» Requests:
- A) In the forum post about Service Control Manager event 7000, which service fails to start at every boot?
- B) Continue the forum thread about Service Control Manager event 7000 from the point where the text stops.

» Given passage:
(begin)

# Service Control Manager event 7000



## kmbrite (Aug 11, 2005)

Hi, I am receiving this error at every boot:
Event Type:	Error
Event Source:	Service Control Manager
Event Category:	None
Event ID:	7000
Date: 10/30/2008
Time: 9:38:08 PM
User: N/A
Computer:	PRESARIOXPP
Description:
The PCASp50 NDIS Protocol Driver service failed to start due to the following error: 
The system cannot find the file specified. 

For more information, see Help and Support Center at http://go.microsoft.com/fwlink/events.asp.

I searched my hard drive for the file PCASp50.sys, but it is not present. The registry indicates the service is installed but shows INITSTARTFAILED with value 1 under HKEY_LOCAL_MACHINE/SYSTEM/CurrentContolSet/Services/PCASp50/Enum

I don't know what service this is, or if some driver/software was uninstalled that created it. I looked on my notebook that has windows xp home installed about the same time as my desktop, but can't find the file and the service is not listed in the registry as on my desktop.

(end)

» Given data:

(begin)

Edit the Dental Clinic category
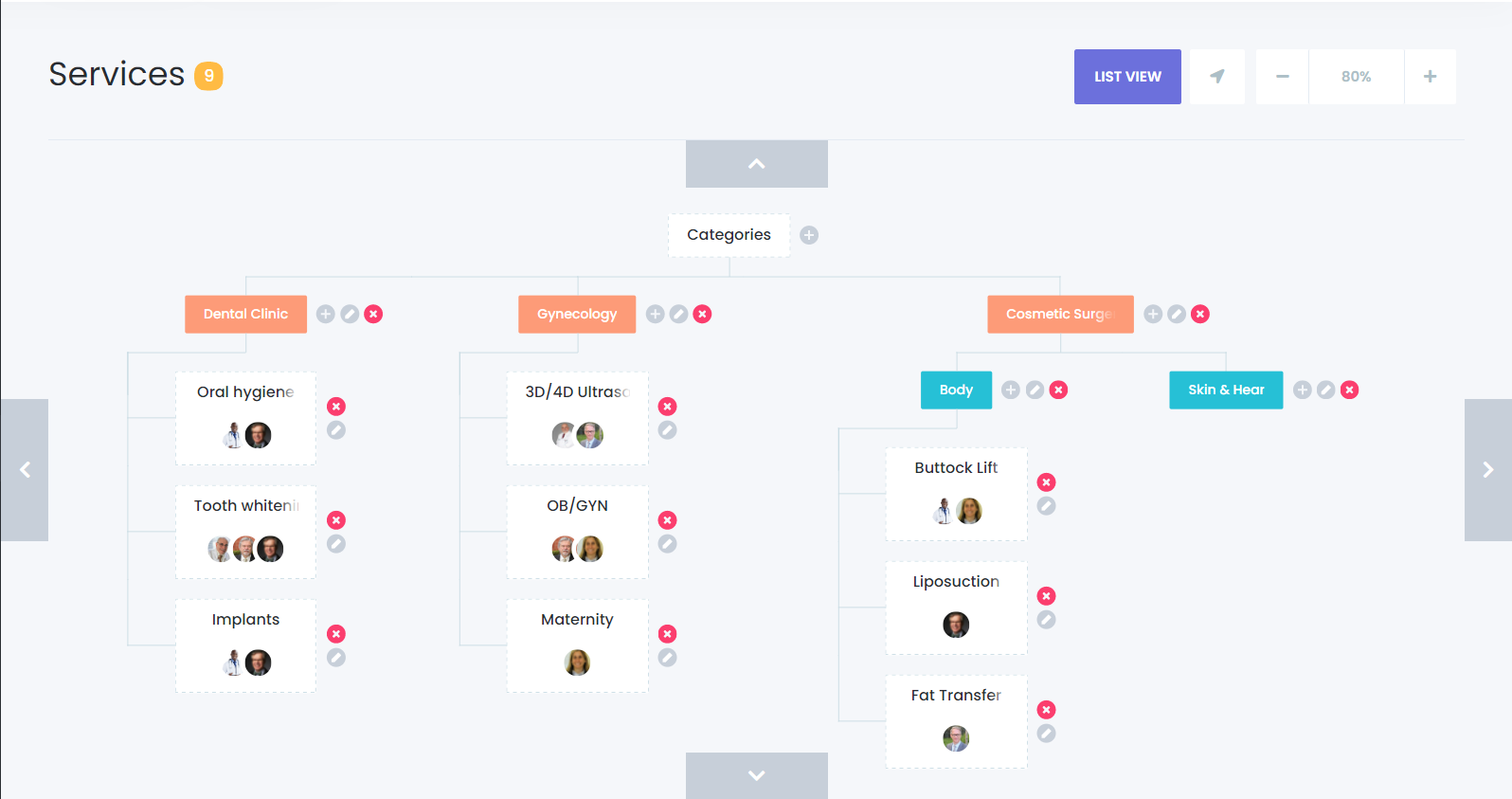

(end)

» Answers in order:
- A) The PCASp50 NDIS Protocol Driver service.

- B)
Any help would sure be appreciated!

Thanks!


----------



## kmbrite (Aug 11, 2005)

anyone?


----------



## applause (Nov 16, 2008)

hi, I have the same trouble.
I remember it looks like the linksys driver related after I uninstall 2 ma*** program.
Anyway, if you delete that entry in the registry, the error will gone.


----------



## kmbrite (Aug 11, 2005)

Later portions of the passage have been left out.